* WORK ITEM *
Reproduce only this range: the line holding "This screenshot has height=376, width=753." through the last line of the data below, both included, exactly, with no pictures.

(RECORDS FOR THE TASK begins)

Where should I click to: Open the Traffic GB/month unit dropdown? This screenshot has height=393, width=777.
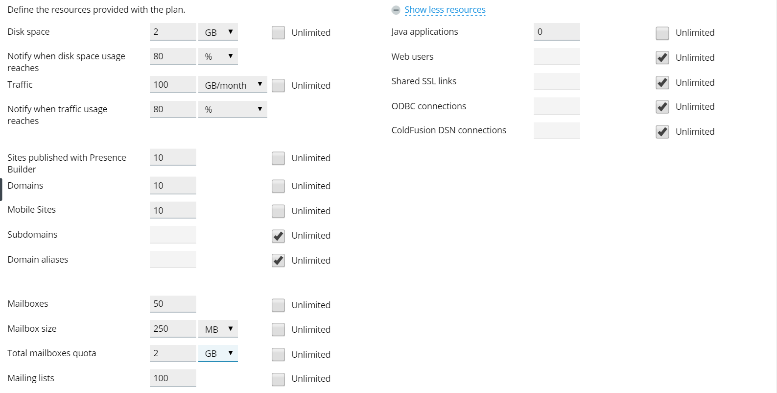pyautogui.click(x=233, y=85)
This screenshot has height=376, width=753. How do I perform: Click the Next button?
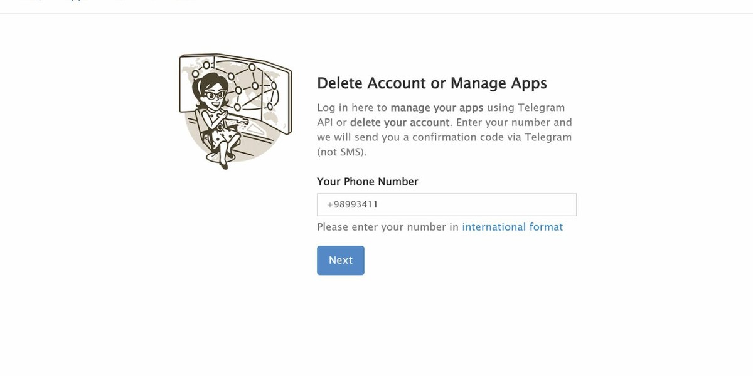[340, 260]
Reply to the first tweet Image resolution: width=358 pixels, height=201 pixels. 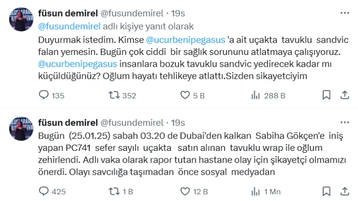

(RECORDS FOR THE TASK ends)

* EXERCISE SOLUTION *
This screenshot has height=376, width=753. How do I perform: Click the Next button?
[340, 260]
Reply to the first tweet Image resolution: width=358 pixels, height=201 pixels. 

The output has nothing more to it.